Records from a pointing dataset
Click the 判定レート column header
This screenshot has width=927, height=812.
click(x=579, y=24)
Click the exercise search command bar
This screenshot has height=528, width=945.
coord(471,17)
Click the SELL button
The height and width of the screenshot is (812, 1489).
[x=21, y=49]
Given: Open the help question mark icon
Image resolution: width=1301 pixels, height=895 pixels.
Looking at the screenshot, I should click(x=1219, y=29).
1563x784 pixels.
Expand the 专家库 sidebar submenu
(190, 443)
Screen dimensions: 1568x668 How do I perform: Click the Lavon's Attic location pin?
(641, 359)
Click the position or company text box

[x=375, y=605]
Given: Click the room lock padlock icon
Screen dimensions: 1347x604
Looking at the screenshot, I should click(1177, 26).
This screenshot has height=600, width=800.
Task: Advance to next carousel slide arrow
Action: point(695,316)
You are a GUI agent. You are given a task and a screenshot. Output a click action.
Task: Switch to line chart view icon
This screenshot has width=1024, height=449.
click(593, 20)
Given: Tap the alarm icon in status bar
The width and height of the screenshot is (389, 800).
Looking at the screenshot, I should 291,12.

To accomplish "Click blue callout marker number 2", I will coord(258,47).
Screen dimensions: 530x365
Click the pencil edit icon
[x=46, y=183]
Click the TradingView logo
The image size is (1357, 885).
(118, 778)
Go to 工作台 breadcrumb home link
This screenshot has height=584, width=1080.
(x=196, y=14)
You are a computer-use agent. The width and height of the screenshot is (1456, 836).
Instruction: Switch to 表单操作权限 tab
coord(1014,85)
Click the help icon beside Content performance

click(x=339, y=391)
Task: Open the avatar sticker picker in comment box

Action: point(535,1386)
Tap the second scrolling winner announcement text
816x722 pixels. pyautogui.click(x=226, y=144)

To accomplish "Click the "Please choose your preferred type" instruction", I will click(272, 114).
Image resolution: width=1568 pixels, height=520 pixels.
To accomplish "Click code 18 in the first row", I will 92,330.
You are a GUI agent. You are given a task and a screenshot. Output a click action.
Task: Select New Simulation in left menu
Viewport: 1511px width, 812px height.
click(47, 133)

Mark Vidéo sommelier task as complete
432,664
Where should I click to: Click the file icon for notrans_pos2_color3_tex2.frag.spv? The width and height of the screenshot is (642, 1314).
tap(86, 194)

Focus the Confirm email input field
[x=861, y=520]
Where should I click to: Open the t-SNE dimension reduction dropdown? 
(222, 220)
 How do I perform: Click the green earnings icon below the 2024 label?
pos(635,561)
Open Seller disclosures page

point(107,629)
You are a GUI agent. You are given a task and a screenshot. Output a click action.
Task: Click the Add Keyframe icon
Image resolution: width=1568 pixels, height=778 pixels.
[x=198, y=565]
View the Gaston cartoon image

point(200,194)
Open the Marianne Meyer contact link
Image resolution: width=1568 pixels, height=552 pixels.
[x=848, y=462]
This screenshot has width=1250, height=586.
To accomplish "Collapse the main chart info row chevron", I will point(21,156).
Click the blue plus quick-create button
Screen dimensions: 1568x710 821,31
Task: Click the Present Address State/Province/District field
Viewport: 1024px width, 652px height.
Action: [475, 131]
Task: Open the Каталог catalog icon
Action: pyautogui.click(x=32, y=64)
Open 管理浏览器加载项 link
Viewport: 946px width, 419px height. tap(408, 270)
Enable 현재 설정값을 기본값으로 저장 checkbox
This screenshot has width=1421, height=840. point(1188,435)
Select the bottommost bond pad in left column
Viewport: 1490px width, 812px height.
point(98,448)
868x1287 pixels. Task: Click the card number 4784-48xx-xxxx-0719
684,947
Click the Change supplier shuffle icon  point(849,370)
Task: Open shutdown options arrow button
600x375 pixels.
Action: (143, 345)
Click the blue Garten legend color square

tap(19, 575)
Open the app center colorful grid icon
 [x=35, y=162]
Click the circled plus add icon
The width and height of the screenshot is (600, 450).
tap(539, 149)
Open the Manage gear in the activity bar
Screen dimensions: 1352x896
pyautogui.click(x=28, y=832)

### Exercise description
Gather every line of the records above that contains the word "should", and copy each of those lines. Count a line only if the letters match in case.

### Response to this task
Looking at the screenshot, I should click(x=1219, y=29).
Looking at the screenshot, I should click(1177, 26).
Looking at the screenshot, I should 291,12.
Where should I click to: Click the file icon for notrans_pos2_color3_tex2.frag.spv? The width and height of the screenshot is (642, 1314).
Where should I click to: Open the t-SNE dimension reduction dropdown? 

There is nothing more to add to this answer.